--- Start of EXERCISE INPUT ---
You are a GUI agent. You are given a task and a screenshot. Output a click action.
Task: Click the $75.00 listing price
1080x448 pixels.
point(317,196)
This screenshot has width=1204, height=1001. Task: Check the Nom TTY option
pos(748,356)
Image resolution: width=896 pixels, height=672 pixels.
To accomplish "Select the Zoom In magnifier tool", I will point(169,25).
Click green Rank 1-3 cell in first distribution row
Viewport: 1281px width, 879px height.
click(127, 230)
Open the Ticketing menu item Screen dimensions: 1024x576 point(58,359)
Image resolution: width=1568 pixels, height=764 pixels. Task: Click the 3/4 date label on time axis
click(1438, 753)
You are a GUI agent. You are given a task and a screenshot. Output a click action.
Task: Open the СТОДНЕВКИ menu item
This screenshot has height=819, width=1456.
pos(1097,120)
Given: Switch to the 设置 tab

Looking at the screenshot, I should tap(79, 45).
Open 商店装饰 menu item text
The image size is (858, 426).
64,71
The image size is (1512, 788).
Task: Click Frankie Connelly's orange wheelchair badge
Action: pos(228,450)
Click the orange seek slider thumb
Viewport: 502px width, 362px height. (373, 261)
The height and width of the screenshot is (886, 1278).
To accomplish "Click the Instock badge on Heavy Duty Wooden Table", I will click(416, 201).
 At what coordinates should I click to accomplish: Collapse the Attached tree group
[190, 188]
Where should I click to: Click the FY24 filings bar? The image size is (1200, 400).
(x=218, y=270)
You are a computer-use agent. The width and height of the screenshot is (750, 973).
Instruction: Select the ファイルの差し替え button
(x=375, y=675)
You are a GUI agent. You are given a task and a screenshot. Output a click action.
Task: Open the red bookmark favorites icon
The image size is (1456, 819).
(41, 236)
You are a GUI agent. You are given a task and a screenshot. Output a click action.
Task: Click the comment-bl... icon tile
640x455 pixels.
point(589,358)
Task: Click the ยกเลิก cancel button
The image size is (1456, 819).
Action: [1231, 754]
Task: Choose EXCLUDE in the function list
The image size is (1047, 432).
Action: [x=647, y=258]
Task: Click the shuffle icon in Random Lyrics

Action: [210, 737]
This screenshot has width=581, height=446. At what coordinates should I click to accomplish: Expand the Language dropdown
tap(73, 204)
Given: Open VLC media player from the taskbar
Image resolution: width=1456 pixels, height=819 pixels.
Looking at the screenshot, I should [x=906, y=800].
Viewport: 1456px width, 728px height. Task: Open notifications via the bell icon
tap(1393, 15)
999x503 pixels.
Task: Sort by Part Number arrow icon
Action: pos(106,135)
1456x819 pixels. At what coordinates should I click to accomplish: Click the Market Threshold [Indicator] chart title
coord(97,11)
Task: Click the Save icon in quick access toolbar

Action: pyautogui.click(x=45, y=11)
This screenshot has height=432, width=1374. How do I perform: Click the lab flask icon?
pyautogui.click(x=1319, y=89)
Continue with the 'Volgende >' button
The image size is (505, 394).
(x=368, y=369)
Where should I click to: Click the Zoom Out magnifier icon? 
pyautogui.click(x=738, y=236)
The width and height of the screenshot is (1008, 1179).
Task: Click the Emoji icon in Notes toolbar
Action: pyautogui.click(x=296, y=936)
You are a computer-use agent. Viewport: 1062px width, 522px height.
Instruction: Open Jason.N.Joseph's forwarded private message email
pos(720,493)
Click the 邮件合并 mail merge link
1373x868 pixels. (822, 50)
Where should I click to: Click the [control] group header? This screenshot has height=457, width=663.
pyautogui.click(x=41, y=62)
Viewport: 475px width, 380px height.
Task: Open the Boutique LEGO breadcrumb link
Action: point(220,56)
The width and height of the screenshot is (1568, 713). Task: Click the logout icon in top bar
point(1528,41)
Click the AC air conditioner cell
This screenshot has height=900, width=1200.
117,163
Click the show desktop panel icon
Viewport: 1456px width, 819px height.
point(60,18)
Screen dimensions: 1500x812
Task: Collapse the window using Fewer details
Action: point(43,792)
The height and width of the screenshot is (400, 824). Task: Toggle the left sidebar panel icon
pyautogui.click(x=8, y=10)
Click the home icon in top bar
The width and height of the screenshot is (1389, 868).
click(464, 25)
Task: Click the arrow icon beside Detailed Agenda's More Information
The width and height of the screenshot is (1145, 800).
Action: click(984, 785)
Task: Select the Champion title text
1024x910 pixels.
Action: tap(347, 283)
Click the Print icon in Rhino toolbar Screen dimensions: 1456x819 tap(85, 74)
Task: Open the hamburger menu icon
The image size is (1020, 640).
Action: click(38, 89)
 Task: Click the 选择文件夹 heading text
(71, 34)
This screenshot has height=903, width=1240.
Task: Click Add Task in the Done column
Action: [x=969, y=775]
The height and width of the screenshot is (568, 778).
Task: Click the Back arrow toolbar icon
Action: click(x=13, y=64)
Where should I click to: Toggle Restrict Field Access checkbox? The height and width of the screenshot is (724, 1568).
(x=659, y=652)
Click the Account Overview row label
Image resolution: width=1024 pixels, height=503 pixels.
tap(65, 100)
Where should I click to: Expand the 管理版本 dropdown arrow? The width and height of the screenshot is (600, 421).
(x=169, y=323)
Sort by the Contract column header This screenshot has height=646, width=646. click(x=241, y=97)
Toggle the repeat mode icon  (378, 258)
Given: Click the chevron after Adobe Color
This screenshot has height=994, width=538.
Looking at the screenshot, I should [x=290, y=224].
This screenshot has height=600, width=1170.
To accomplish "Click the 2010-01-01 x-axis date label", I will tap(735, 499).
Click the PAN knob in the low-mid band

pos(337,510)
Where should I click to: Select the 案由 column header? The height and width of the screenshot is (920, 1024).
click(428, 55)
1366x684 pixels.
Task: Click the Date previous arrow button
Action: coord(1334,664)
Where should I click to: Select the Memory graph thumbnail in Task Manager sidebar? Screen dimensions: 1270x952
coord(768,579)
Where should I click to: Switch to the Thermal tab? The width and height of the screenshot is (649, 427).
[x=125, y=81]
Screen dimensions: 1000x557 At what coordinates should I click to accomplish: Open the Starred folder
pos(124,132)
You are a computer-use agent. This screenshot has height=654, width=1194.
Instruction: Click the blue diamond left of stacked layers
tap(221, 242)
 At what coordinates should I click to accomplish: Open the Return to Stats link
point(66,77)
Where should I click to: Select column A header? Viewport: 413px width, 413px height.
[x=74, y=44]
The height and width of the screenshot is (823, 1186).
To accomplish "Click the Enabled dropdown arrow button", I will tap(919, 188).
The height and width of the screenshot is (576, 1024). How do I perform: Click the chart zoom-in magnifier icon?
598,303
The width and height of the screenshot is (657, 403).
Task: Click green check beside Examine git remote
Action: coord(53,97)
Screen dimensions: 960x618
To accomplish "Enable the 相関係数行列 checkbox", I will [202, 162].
--- End of EXERCISE INPUT ---
_REQUIREMENTS_
Pull out every line of the items above and copy each one word for word, keeping the original order.

_CORRECT ANSWER_
You are a GUI agent. You are given a task and a screenshot. Output a click action.
Task: Click the $75.00 listing price
1080x448 pixels.
point(317,196)
This screenshot has width=1204, height=1001. Task: Check the Nom TTY option
pos(748,356)
Image resolution: width=896 pixels, height=672 pixels.
To accomplish "Select the Zoom In magnifier tool", I will point(169,25).
Click green Rank 1-3 cell in first distribution row
Viewport: 1281px width, 879px height.
click(127, 230)
Open the Ticketing menu item Screen dimensions: 1024x576 point(58,359)
Image resolution: width=1568 pixels, height=764 pixels. Task: Click the 3/4 date label on time axis
click(1438, 753)
You are a GUI agent. You are given a task and a screenshot. Output a click action.
Task: Open the СТОДНЕВКИ menu item
This screenshot has height=819, width=1456.
pos(1097,120)
Given: Switch to the 设置 tab

Looking at the screenshot, I should tap(79, 45).
Open 商店装饰 menu item text
The image size is (858, 426).
64,71
The image size is (1512, 788).
Task: Click Frankie Connelly's orange wheelchair badge
Action: pos(228,450)
Click the orange seek slider thumb
Viewport: 502px width, 362px height. (373, 261)
The height and width of the screenshot is (886, 1278).
To accomplish "Click the Instock badge on Heavy Duty Wooden Table", I will click(416, 201).
 At what coordinates should I click to accomplish: Collapse the Attached tree group
[190, 188]
Where should I click to: Click the FY24 filings bar? The image size is (1200, 400).
(x=218, y=270)
You are a computer-use agent. The width and height of the screenshot is (750, 973).
Instruction: Select the ファイルの差し替え button
(x=375, y=675)
You are a GUI agent. You are given a task and a screenshot. Output a click action.
Task: Open the red bookmark favorites icon
The image size is (1456, 819).
(41, 236)
You are a GUI agent. You are given a task and a screenshot. Output a click action.
Task: Click the comment-bl... icon tile
640x455 pixels.
point(589,358)
Task: Click the ยกเลิก cancel button
The image size is (1456, 819).
Action: [1231, 754]
Task: Choose EXCLUDE in the function list
The image size is (1047, 432).
Action: [x=647, y=258]
Task: Click the shuffle icon in Random Lyrics

Action: [210, 737]
This screenshot has width=581, height=446. At what coordinates should I click to accomplish: Expand the Language dropdown
tap(73, 204)
Given: Open VLC media player from the taskbar
Image resolution: width=1456 pixels, height=819 pixels.
Looking at the screenshot, I should [x=906, y=800].
Viewport: 1456px width, 728px height. Task: Open notifications via the bell icon
tap(1393, 15)
999x503 pixels.
Task: Sort by Part Number arrow icon
Action: pos(106,135)
1456x819 pixels. At what coordinates should I click to accomplish: Click the Market Threshold [Indicator] chart title
coord(97,11)
Task: Click the Save icon in quick access toolbar

Action: pyautogui.click(x=45, y=11)
This screenshot has height=432, width=1374. How do I perform: Click the lab flask icon?
pyautogui.click(x=1319, y=89)
Continue with the 'Volgende >' button
The image size is (505, 394).
(x=368, y=369)
Where should I click to: Click the Zoom Out magnifier icon? 
pyautogui.click(x=738, y=236)
The width and height of the screenshot is (1008, 1179).
Task: Click the Emoji icon in Notes toolbar
Action: pyautogui.click(x=296, y=936)
You are a computer-use agent. Viewport: 1062px width, 522px height.
Instruction: Open Jason.N.Joseph's forwarded private message email
pos(720,493)
Click the 邮件合并 mail merge link
1373x868 pixels. (822, 50)
Where should I click to: Click the [control] group header? This screenshot has height=457, width=663.
pyautogui.click(x=41, y=62)
Viewport: 475px width, 380px height.
Task: Open the Boutique LEGO breadcrumb link
Action: point(220,56)
The width and height of the screenshot is (1568, 713). Task: Click the logout icon in top bar
point(1528,41)
Click the AC air conditioner cell
This screenshot has height=900, width=1200.
117,163
Click the show desktop panel icon
Viewport: 1456px width, 819px height.
point(60,18)
Screen dimensions: 1500x812
Task: Collapse the window using Fewer details
Action: point(43,792)
The height and width of the screenshot is (400, 824). Task: Toggle the left sidebar panel icon
pyautogui.click(x=8, y=10)
Click the home icon in top bar
The width and height of the screenshot is (1389, 868).
click(464, 25)
Task: Click the arrow icon beside Detailed Agenda's More Information
The width and height of the screenshot is (1145, 800).
Action: click(984, 785)
Task: Select the Champion title text
1024x910 pixels.
Action: tap(347, 283)
Click the Print icon in Rhino toolbar Screen dimensions: 1456x819 tap(85, 74)
Task: Open the hamburger menu icon
The image size is (1020, 640).
Action: click(38, 89)
 Task: Click the 选择文件夹 heading text
(71, 34)
This screenshot has height=903, width=1240.
Task: Click Add Task in the Done column
Action: [x=969, y=775]
The height and width of the screenshot is (568, 778).
Task: Click the Back arrow toolbar icon
Action: click(x=13, y=64)
Where should I click to: Toggle Restrict Field Access checkbox? The height and width of the screenshot is (724, 1568).
(x=659, y=652)
Click the Account Overview row label
Image resolution: width=1024 pixels, height=503 pixels.
tap(65, 100)
Where should I click to: Expand the 管理版本 dropdown arrow? The width and height of the screenshot is (600, 421).
(x=169, y=323)
Sort by the Contract column header This screenshot has height=646, width=646. click(x=241, y=97)
Toggle the repeat mode icon  (378, 258)
Given: Click the chevron after Adobe Color
This screenshot has height=994, width=538.
Looking at the screenshot, I should [x=290, y=224].
This screenshot has height=600, width=1170.
To accomplish "Click the 2010-01-01 x-axis date label", I will tap(735, 499).
Click the PAN knob in the low-mid band

pos(337,510)
Where should I click to: Select the 案由 column header? The height and width of the screenshot is (920, 1024).
click(428, 55)
1366x684 pixels.
Task: Click the Date previous arrow button
Action: coord(1334,664)
Where should I click to: Select the Memory graph thumbnail in Task Manager sidebar? Screen dimensions: 1270x952
coord(768,579)
Where should I click to: Switch to the Thermal tab? The width and height of the screenshot is (649, 427).
[x=125, y=81]
Screen dimensions: 1000x557 At what coordinates should I click to accomplish: Open the Starred folder
pos(124,132)
You are a computer-use agent. This screenshot has height=654, width=1194.
Instruction: Click the blue diamond left of stacked layers
tap(221, 242)
 At what coordinates should I click to accomplish: Open the Return to Stats link
point(66,77)
Where should I click to: Select column A header? Viewport: 413px width, 413px height.
[x=74, y=44]
The height and width of the screenshot is (823, 1186).
To accomplish "Click the Enabled dropdown arrow button", I will tap(919, 188).
The height and width of the screenshot is (576, 1024). How do I perform: Click the chart zoom-in magnifier icon?
598,303
The width and height of the screenshot is (657, 403).
Task: Click green check beside Examine git remote
Action: coord(53,97)
Screen dimensions: 960x618
To accomplish "Enable the 相関係数行列 checkbox", I will [202, 162].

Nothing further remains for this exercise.